4. ChIP-Seq / Peaks or regions

ChIP 데이터를 분석하기 위한 분석 타입. 이 분석에 있어서 Peak랑 region의 개념 차이가 중요한데, peak는 single genomic site에 의한 것이고 region은 single site에 의한 것이 아닌 좀 더 broad 한 영역에 걸쳐진 것. 그래서 promoter binding protein의 ChIP-seq 데이터의 경우 peak-based analysis를 해야 하고 histone binding protein의 경우 regional analysis를 선택해야 한다.

Kernel Density Smoothing : 일단은 read를 groupping해서 read density mapping을 만든다. 이때 이용하는 방식이KDEs(kernel density estimators). Posterior probability가 90% 가 넘는 mapped read들의 mapping position의 중점을 그read의 위치로 생각해서 genome 상의 position마다의 read 개수를 합한다. 그리고 이 density map을 smoothing 하게 하기 위해 KDE를 사용하는데 K, 즉 kernel은 정규분포를 이용하고 h, breadth는 분석 샘플에 따라 다르게 한다(transcription factor의 경우 30, RNA polymerase의 경우 60, histon biding protein의 경우 100, 숫자가 클수록density가 좀 더 부드러워 진다). Regional analysis의 경우 expected extent of the region을 위한 parameter를 제공해야 하는데 이는 나중에 q-value를 구할 때 이용된다.
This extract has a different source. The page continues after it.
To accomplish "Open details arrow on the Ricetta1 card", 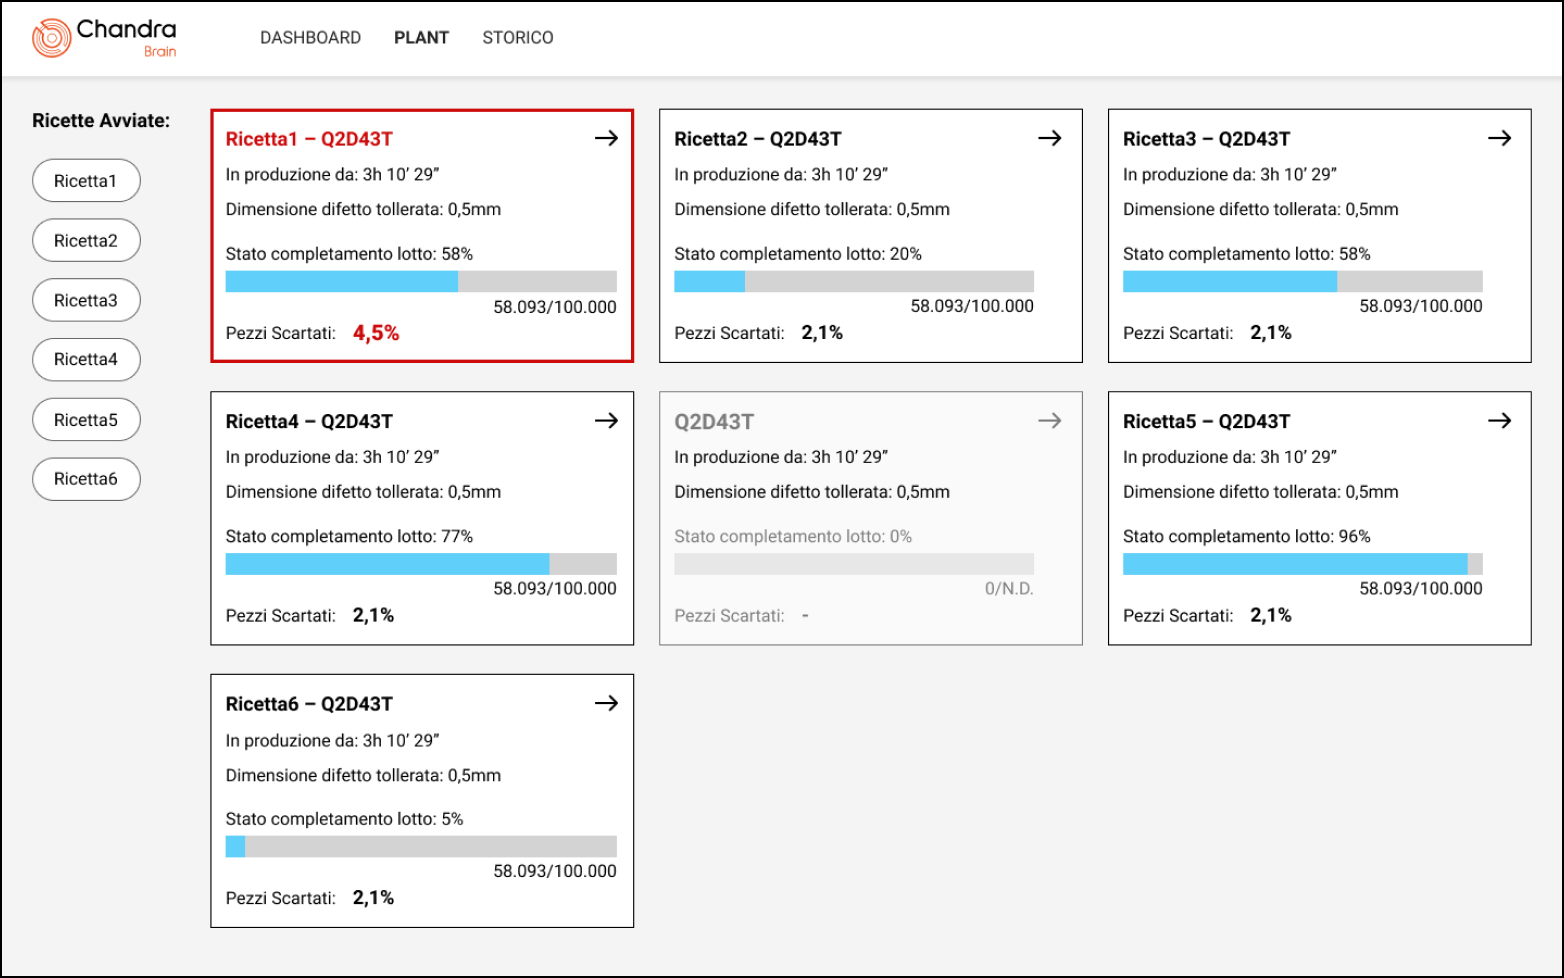I will point(608,138).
Combinding forward and reverse strands : ChIP-seq 자체가 read의 끝을 읽는 것이므로 각 strand의 한쪽 끝에서read가 나오기 때문에 원래 하나의 peak가 생겨야 할 곳에 library의 길이의 반 만큼 shift 되서 양쪽에 두개의 peak가 생긴다. 그래서 이 두 개의 peak를 library 길이 반 만큼 shift 해서 합쳐서 원래의 peak를 추론하게 된다.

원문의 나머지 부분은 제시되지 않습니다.